§ **Instructions to follow**
Scan the records that follow, and whenever a line has the word "Select", copy it.

'''

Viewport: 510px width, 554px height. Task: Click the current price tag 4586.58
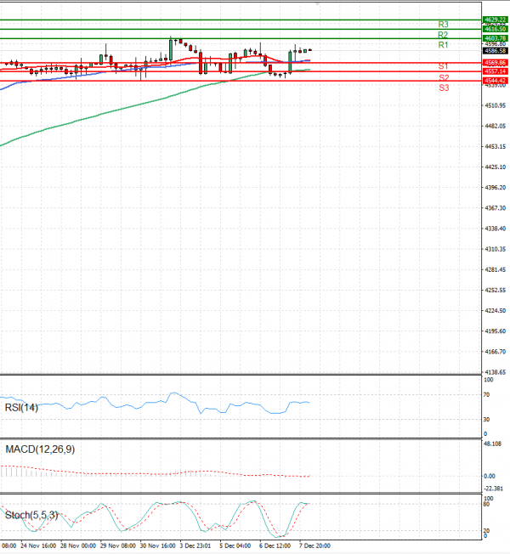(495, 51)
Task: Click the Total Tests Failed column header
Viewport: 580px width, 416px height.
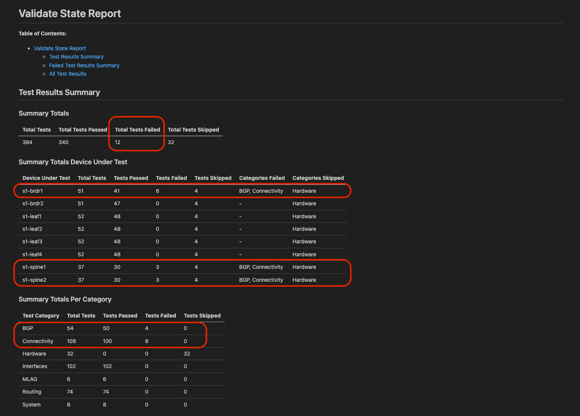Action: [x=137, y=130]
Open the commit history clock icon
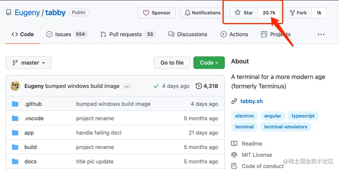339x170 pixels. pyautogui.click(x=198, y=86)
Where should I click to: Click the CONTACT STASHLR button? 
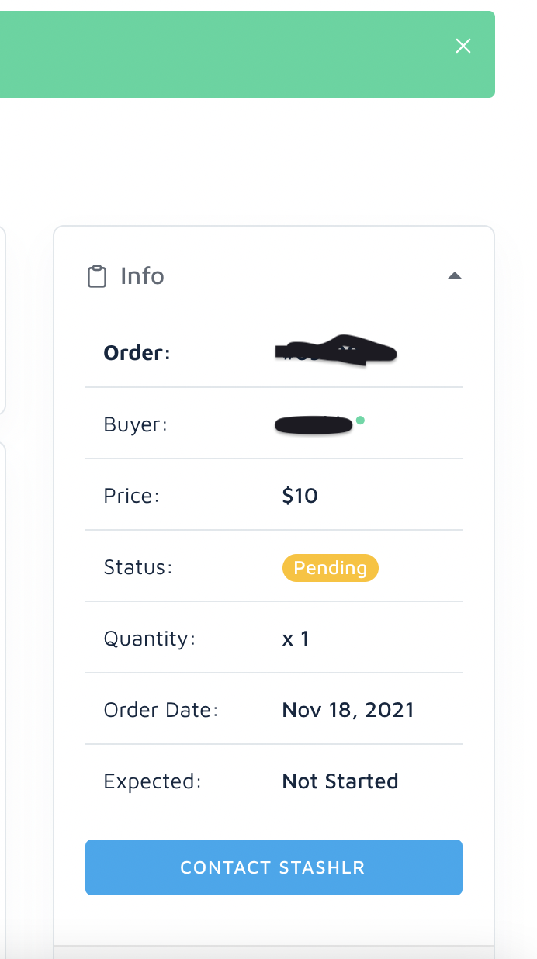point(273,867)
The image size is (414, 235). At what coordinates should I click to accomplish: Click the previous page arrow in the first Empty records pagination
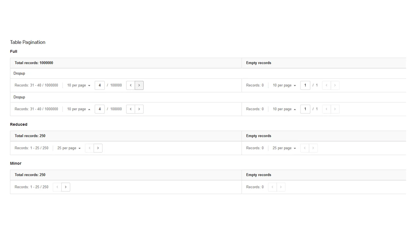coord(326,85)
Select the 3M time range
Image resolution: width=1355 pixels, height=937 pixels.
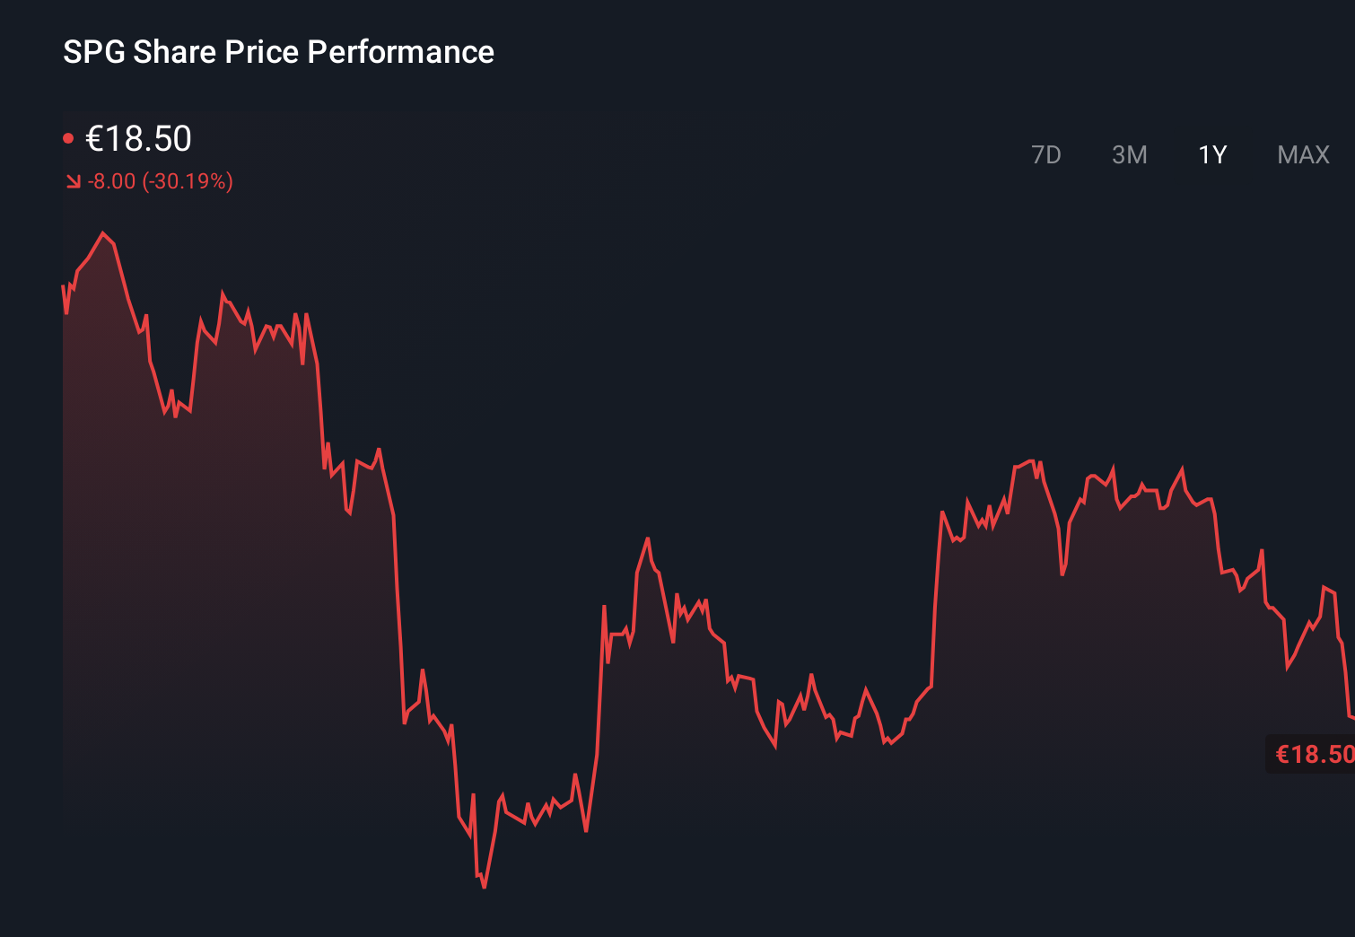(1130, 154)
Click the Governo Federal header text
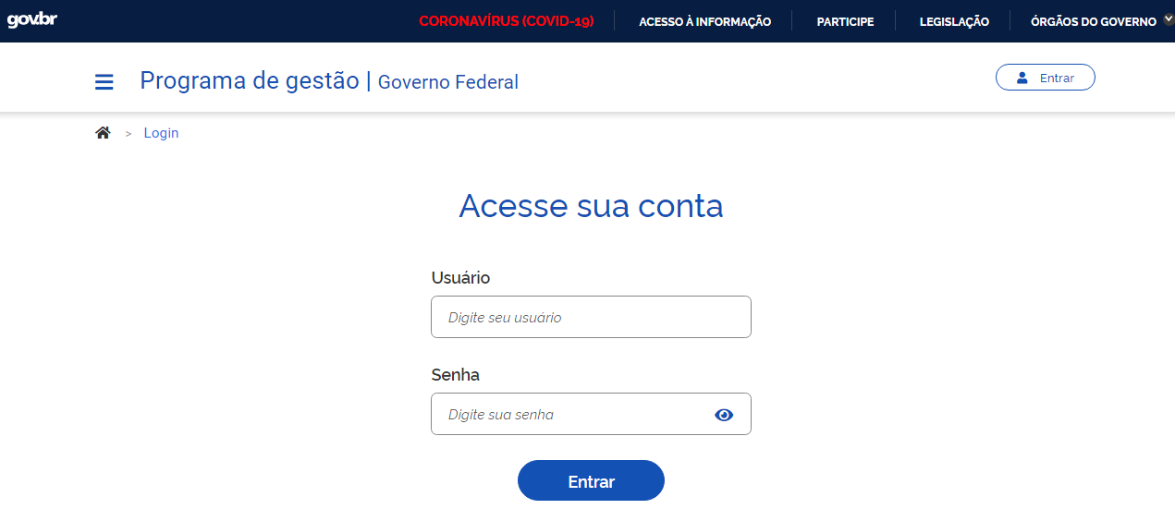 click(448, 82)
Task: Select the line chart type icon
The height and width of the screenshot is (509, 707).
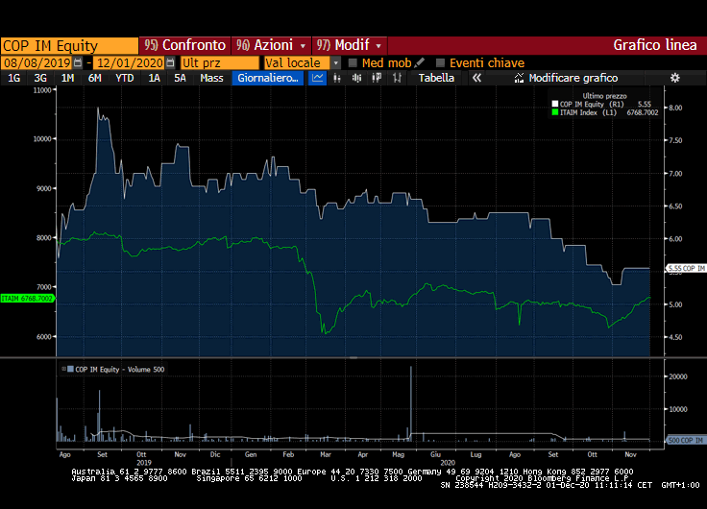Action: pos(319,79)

'''

§ **Reply**
Select the 3M time range
Task: Select the line chart type icon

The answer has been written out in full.